Once the staging evaluation is complete a course of treatment is chosen. Again, for small-cell cancer this will usually be chemotherapy and/or radiation therapy. In a potentially resectable non-small-cell cancer the best chance at cure lies in surgical removal. Surgery usually requires a large incision in the chest with removal of the portion of lung that contains the cancer. The first portion of the surgery may be geared toward completing the staging and, thereby, finally determining the resectability of the cancer. In situations where the patient is felt to be a poor operative candidate or where the cancer is deemed to be unresectable then the treatment of choice may be chemotherapy and/or radiation therapy. In some instances resectability can be reassessed after chemotherapy and/or radiation therapy (i.e. sometimes a nonresectable tumor can become resectable after successful chemotherapy and/or radiation therapy). After treatment is completed the patient will require careful follow-up for 5 to 10 years for signs of recurrence.

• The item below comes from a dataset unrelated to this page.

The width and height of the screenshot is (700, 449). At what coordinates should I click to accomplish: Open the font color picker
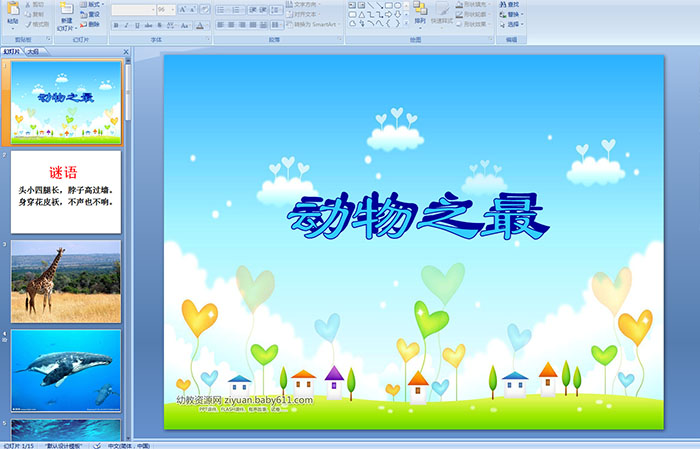coord(203,25)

Benign (non-cancerous) lung tumors usually present as a round "spot" on the chest x-ray. The most common type of benign tumor is a hamartoma, which contains a mixture of cartilage, fat, calcium, and inflammation. Less common benign lung tumors include hemangiomas (blood vessel tumors), lipomas (fat-containing tumors), leiomyomas (tumors that contain elements of muscle), and neurofibromas (tumors that contain neuronal or nerve tissue). They tumors are usually asymptomatic (cause no symptoms). The principle clinical problem these benign masses present is that they must be differentiated from cancerous lung nodules. Depending on the patient's age and smoking history as well as the appearance of the nodule on chest x-ray or CT scan, the physician may choose to observe, biopsy, or have these nodules removed. Positive emission tomography scanning (PET scanning) of these nodules may help distinguish benign from malignant nodules. A pulmonary nodule that has been stable in size for greater than two years is usually considered to be benign.

Occasionally single or multiple lung nodules prove to be metastases (distant spread) from cancers that arise in other parts of the body such as the breast, kidneys or colon. In this case, the primary tumor is almost always treated non-surgically with chemotherapy or radiation therapy.

Are You at High Risk for Lung Cancer?

  1. Are you a current or former smoker who smoked one pack a day for at least 10 years?
  2. Have you had prolonged exposure to asbestos at home or at work?
  3. Have you had prolonged exposure to second-hand smoke?
  4. Lung cancer has no symptoms in the early stages. Once symptoms occur, the disease has usually reached an advanced stage. Early detection of small tumors is possible with a multidetector CT Scan of the lung.